TASK REQUIREMENTS ::
a: In the essay on freedom and liberty, how many years after the Holocaust was the state of Israel reborn?
b: Carry on the essay on freedom and liberty from the point where it stops.

TEXT PROVIDED ::
----
When Freedom & Liberty Pulled Overnight From Under Your Feet

There are many events that took place in different parts of the world that are mimicked by the civil unrest and violent riots that have been going on in many United States’ cities. Freedom and Liberty are both casualties when the rule of law is subverted as it is now by mayors and governors.

I am a Jew. I grew up in the shadow of a genocide that killed one of every three Jews in the world. The Holocaust. Only three years after that colossal disaster, the state of Israel was reborn and became a free-wheeling democracy in spite of its complex neighborhood, facing relentless hatred from surrounding countries and being perpetually targeted by terrorists.

Destabilization of civil society is worrisome to most Jews wherever they live. And Jews have experienced such destabilizations in many countries where they lived.

Reading and watching on the TV screen the news of late leaves a person forlorn. Hatred, chaos, looting, burning, much confusion, and total breakdown of law and order in the United States. It feels as if a person is treading in a swamp, slowly sucking him or her down to drown.
----
SUPPLIED ENTRIES ::
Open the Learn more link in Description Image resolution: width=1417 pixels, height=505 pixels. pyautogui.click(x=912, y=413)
----
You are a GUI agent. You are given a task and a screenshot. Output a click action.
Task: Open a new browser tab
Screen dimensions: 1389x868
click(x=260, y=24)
----
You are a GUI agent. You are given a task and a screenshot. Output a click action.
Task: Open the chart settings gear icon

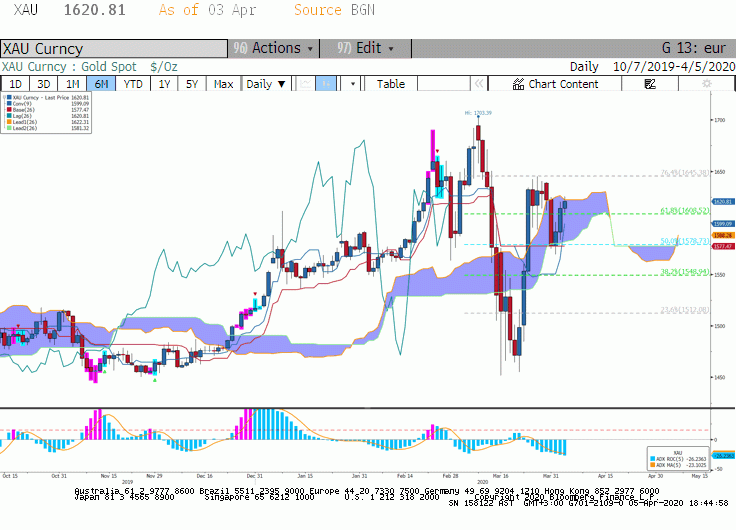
----
IN RESPONSE ::
a: Three years.

b:
Joseph ‘Joe’ Samuels

The history of the Jews in Iraq is documented from the time of the Babylonian captivity of 586 BC. Iraqi Jews constituted one of the world’s oldest and most historically significant Jewish communities. That history ended in the 1940s’.

Joe is an 89-year-old Jew of Jewish Iraqi roots, born in Iraq where the Jewish community thrived for centuries. When he was ten-years-old, 79 years ago, he lived through the 1941 Farhoud that occurred on the Jewish festival, Shavuot.

From May 31 till June 2, 1941, a violent pogrom took place in Baghdad, Iraq. The pogrom, known by the name Farhud or “violent dispossession” was carried out against the Jewish population of Baghdad, immediately after the British victory in the Anglo-Iraqi War.

The traumatic experience shadowed Joe. He carried the frightening experience deep in his heart and mind and never spoke about it or mentioned it to his family. But it had to be told.

In 2007 Joe joined a writing class, in order to pen the memories his heavy heart has carried most of his life.

The outcome was his book, recently published he named ‘Beyond the Rivers of Babylon: My journey of optimism and resilience in a turbulent century.‘ The book, full of authentic pictures is the remarkable legacy Joe will be leaving for his family and the Jewish nation.

freedom and Liberty - Joseph 'Joe' Samuels in his Santa Monica garden with his book - Photo credit Joe Samuels
Joseph ‘Joe’ Samuels in his Santa Monica garden with his book – Photo credit Joe Samuels

Writing the book, a bitter and sweet tears saga, freed Joe of the repressed feelings he harbored for so many years.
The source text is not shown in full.